First, piano keyboards aren't switches. They certainly don't have many degrees of freedom, but you can play them hard, soft or every stage in between and, between the loudest and softest note on a piano, there's a vast number of intermediate qualities of tone.
The most important thing to consider here is that a piano is a complex object. It's not a simple sine or square wave generator. In fact, it's one of the hardest instruments to model digitally.
What do we mean by digital modelling? It's completely analogous to making a computer model of an airplane or a racing car. The computer model is designed to behave like a real one, responding realistically to external inputs. A computer model of a saxophone would sound different to a sampled instrument, because it would generate tones based on how it was played. If you blow really hard, it might shoot up an octave. And you can do things with a model that you can't do with a sampled instrument: sliding realistically between the notes, for example.
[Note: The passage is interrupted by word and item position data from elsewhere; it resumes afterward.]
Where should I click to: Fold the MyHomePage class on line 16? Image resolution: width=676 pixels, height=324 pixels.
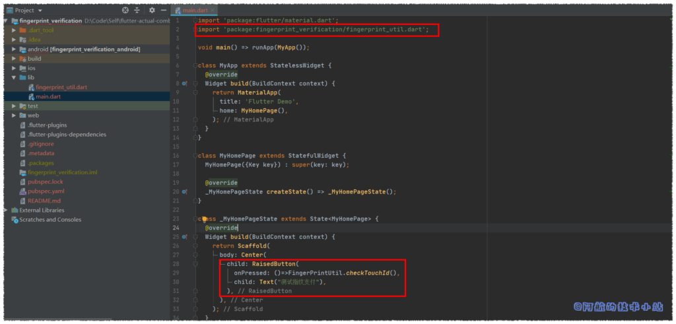[195, 156]
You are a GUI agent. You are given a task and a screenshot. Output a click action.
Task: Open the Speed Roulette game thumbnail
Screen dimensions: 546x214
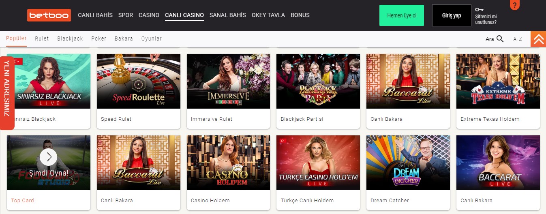139,81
But pianos have been stubbornly difficult to model, most likely because they're incredibly complex objects.
If you think about a xylophone, that would be relatively easy to model. You'd have to figure out how each note of the xylophone would react to being hit by a hard or soft hammer. Again, that's fairly easy, because the bars of a xylophone are simple shapes and would vibrate in modes that would be simple to calculate. With a piano, it's harder, for two main reasons. First, the higher up the keyboard you go, the more strings are used per note. These won't be tuned exactly, so the multiple, slightly different frequencies they produce they will 'beat' with each other. You have to take all this into account. Second, the strings are fastened to an iron frame and the frame itself vibrates when a note is hit, making all the other notes vibrate (although they're usually dampened, but aren't if the sustain pedal is pressed).
As certain notes are sounded, other notes will vibrate sympathetically. Still others will vibrate, even if they're not harmonically related to the original stuck note, simply because the impact of the hammer will be transmitted across the frame.
And finally, the sound from the notes and the frame of the piano will be transmitted through the wooden frame, which will itself vibrate.
There is absolutely no limit to the depth of nuance that could be modelled. Even the best model has to max out somewhere.
Shortcomings and Improvements
When you consider all of the above, it's easy to see why a sampled piano is never going to be perfect. It's because each sampled note will also record the entire set of resonances from the piano at the time the note was struck. That's fine, if you only ever play one note – it is a recording, after all. But if you play multiple sampled notes, you will also be playing back multiple sets of resonances. That doesn't happen with a real piano, because when you play multiple notes on a real instrument, the piano resonates uniquely to that combination of notes.
Piano samplers that create notes through pitch shifting an original note will sound even worse, because not only is the note shifted, but all the resonances are, too. It's as if the piano gets bigger or smaller, depending on whether you're shifting the note up or down. This is exactly the same issue as you get when you speed up or slow down a human voice.
But modelled pianos are getting better. Pianoteq has a very convincing modelled piano product.